In questa Europa piena di muri e di paure verso l’altro, dove la questione dei migranti è sempre più strumentalizzata, Arte Migrante può essere veramente uno strumento concreto per abbattere quelle distanze, per superare quei pregiudizi che, troppo spesso, impediscono un contatto diretto e concreto con l’altro.
“Arte Migrante è un luogo di Pace, è un luogo di incontro, è un luogo che aiuta ad oltrepassare tutte queste barriere che, purtroppo, si stanno creando nel mondo”, afferma Tommaso con gli occhi pieni di speranza.
Un luogo di cambiamento e di unione, dove la mescolanza culturale e l’incontro interculturale sono visti come valori da salvaguardare e condividere. Un luogo fatto di persone realmente disposte a sedersi vicino all’altro e dialogare, con l’unico linguaggio universale, un linguaggio che arriva ai cuori e che riesce a superare i limiti dei linguaggi dei popoli, quel linguaggio atavico che tutti noi riconosciamo in modo innato dalla nascita, ovvero l’Arte.
Pertanto, non ci resta che cercare di portare Arte Migrante in tutte le città italiane, perché come dice Tommaso, con il suo spiccato accento di Latina: “Ehi ragà fare Arte Migrante è facile ed è straordinario.
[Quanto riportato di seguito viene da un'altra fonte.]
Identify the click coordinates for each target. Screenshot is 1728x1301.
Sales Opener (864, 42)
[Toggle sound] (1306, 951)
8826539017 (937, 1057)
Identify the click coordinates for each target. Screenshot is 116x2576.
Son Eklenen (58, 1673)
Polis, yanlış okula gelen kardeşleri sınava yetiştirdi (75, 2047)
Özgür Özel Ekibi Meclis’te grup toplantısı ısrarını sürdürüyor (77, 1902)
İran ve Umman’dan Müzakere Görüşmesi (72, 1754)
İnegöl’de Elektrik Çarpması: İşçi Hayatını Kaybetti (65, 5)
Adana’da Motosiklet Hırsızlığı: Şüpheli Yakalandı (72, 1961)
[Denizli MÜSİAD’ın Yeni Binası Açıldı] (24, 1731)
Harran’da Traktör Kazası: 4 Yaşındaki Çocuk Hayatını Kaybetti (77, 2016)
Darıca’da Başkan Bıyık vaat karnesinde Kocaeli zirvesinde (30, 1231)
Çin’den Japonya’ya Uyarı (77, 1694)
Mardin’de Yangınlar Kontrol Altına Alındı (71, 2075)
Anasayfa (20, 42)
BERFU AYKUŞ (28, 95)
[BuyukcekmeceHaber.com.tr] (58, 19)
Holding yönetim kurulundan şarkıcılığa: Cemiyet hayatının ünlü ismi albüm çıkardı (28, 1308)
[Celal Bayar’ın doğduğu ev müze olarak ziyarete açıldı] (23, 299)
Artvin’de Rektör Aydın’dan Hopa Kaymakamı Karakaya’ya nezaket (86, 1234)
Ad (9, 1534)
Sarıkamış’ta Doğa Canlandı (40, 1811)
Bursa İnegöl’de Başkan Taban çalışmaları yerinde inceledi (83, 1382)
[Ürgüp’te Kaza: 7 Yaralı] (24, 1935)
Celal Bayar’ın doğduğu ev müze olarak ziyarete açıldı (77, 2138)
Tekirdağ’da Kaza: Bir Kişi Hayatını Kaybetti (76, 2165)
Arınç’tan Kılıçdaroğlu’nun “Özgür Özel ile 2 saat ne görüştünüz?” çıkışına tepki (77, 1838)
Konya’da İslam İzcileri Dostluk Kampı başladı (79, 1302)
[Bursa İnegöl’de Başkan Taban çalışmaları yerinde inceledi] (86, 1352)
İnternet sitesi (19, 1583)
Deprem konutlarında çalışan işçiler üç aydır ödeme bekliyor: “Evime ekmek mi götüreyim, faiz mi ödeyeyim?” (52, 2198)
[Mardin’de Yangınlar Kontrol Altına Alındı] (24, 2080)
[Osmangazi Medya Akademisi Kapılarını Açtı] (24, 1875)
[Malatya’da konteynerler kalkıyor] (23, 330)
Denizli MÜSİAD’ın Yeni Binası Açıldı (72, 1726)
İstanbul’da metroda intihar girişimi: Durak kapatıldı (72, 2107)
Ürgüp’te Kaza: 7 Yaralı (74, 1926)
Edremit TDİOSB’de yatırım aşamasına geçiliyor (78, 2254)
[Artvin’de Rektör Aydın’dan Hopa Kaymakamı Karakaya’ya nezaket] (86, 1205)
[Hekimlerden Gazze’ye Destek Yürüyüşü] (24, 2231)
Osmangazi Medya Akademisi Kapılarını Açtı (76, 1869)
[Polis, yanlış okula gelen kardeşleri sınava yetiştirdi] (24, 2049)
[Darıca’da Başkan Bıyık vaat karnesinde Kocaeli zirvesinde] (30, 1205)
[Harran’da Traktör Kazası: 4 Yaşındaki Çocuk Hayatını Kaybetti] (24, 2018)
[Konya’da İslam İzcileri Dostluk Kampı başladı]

Vi segnerà la vita. Perché Arte Migrante segna la vita a molte persone. Noi diventiamo famiglia e amici di chi di solito è molto solo. Come appunto gli amici di strada o i migranti che hanno lasciato la loro famiglia lontano”.
Seguiamo il consiglio di Tommaso e di tutti, e tutte, gli altri che stanno continuando a far crescere Arte Migrante. Sediamoci a terra e ascoltiamo l’altro finché non gli diventiamo amico, solo così potremmo essere tutti, veramente, realizzati.